Copyright © 2015 Paul S. Addison et al. This is an open access article distributed under the Creative Commons Attribution License, which permits unrestricted use, distribution, and reproduction in any medium, provided the original work is properly cited.

Abstract

DPOP (ΔPOP or Delta-POP) is a noninvasive parameter which measures the strength of respiratory modulations present in the pulse oximeter waveform. It has been proposed as a noninvasive alternative to pulse pressure variation (PPV) used in the prediction of the response to volume expansion in hypovolemic patients. We considered a number of simple techniques for better determining the underlying relationship between the two parameters.
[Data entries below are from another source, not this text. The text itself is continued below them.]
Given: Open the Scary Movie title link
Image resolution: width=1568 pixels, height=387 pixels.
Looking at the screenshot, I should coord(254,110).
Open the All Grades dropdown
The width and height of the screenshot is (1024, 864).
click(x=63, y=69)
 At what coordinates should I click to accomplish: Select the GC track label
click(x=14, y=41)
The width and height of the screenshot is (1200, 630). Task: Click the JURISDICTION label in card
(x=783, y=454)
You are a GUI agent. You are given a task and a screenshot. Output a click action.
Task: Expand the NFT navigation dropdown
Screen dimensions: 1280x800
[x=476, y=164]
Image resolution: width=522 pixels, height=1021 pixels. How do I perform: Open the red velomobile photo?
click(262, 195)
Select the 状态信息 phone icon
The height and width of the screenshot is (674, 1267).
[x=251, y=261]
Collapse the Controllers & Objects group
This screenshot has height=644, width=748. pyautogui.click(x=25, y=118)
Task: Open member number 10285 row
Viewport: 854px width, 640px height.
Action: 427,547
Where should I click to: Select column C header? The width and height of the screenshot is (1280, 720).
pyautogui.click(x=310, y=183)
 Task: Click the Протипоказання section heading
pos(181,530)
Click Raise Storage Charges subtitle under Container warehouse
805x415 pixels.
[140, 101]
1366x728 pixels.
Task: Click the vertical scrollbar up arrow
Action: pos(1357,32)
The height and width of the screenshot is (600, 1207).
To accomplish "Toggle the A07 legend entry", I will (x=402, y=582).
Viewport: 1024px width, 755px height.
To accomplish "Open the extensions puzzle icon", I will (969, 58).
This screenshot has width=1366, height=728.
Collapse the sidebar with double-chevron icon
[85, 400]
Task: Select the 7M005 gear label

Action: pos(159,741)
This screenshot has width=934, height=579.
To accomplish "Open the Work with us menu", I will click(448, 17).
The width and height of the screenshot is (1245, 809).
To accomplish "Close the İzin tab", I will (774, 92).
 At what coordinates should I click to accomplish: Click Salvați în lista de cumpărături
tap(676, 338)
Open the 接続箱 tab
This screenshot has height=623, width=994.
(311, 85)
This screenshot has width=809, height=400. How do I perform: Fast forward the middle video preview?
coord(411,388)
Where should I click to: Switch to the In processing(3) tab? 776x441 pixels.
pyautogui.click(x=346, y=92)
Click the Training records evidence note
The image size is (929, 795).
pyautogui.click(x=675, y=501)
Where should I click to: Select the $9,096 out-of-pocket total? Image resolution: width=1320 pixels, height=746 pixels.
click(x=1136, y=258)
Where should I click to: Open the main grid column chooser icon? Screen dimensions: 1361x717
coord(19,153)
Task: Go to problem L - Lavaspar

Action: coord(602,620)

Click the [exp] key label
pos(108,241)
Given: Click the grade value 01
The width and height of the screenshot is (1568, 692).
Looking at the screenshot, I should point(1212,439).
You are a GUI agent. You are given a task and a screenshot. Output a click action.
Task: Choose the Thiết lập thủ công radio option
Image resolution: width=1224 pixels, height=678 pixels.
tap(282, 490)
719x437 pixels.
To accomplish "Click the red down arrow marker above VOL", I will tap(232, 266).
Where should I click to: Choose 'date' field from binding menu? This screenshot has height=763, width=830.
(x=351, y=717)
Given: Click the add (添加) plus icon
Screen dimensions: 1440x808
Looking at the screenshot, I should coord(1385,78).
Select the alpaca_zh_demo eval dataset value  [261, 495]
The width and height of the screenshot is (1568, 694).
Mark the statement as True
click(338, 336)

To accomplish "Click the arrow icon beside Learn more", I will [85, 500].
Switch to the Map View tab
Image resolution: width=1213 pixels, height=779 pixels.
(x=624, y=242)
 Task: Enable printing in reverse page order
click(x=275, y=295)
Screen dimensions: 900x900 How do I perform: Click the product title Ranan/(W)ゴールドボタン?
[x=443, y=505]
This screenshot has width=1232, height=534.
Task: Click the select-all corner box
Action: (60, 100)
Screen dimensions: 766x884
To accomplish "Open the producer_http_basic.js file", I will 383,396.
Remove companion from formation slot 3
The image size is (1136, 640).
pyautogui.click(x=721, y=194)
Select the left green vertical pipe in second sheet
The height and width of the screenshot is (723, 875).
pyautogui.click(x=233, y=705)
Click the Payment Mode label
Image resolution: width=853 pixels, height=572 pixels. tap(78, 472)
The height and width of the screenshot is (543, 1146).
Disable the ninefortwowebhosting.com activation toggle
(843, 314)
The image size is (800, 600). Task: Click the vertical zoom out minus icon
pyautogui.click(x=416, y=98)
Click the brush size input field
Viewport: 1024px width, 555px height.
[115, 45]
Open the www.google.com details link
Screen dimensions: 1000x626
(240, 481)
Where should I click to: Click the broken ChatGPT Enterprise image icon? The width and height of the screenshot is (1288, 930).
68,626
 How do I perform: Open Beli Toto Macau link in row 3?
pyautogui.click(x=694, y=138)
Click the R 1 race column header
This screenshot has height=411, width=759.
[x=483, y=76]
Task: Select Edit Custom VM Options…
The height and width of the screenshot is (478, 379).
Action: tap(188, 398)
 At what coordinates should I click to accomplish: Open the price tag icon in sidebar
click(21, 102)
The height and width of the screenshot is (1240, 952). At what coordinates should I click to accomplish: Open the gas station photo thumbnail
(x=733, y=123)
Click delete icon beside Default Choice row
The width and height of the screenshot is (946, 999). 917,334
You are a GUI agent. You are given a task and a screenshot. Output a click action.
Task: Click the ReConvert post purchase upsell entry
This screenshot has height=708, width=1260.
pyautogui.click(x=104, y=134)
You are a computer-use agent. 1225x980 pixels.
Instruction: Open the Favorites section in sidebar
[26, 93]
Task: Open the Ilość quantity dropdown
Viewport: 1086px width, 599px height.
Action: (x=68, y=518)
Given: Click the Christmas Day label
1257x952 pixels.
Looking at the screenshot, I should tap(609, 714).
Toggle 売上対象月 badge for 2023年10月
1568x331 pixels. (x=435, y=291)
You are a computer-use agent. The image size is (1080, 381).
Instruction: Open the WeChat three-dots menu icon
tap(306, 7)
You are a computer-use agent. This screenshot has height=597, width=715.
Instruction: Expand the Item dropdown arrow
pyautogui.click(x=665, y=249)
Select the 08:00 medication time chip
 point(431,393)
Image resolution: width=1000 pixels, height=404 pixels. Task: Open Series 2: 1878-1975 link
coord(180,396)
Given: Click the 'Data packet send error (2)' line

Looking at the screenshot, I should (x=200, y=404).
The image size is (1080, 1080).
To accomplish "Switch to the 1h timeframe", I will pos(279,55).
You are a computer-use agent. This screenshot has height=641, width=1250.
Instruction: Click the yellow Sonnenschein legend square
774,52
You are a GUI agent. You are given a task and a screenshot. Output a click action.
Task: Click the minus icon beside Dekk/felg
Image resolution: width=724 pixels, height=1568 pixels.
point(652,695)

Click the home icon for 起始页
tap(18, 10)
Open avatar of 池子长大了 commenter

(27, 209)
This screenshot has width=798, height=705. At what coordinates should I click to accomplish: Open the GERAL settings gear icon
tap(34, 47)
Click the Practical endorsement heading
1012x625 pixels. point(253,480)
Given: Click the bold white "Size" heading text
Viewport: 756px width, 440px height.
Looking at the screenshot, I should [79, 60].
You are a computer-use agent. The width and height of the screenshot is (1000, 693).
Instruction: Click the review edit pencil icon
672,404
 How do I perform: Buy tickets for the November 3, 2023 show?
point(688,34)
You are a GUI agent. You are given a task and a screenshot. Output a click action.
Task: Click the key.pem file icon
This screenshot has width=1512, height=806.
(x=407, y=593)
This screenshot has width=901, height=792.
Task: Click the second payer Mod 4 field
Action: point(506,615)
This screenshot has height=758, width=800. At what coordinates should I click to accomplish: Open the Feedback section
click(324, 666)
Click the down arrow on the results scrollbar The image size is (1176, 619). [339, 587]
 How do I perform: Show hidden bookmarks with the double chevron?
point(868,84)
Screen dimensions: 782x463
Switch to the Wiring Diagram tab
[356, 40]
It was shown numerically that baseline-induced signal errors were asymmetric in nature, which corresponded to observation, and we proposed a method which combines a least-median-of-squares estimator with the requirement that the relationship passes through the origin (the LMSO method). We further developed a method of normalization of the parameters through rescaling DPOP using the inverse gradient of the linear fitted relationship. We propose that this normalization method (LMSO-N) is applicable to the matching of a wide range of clinical parameters. It is also generally applicable to the self-normalizing of parameters whose behaviour may change slightly due to algorithmic improvements.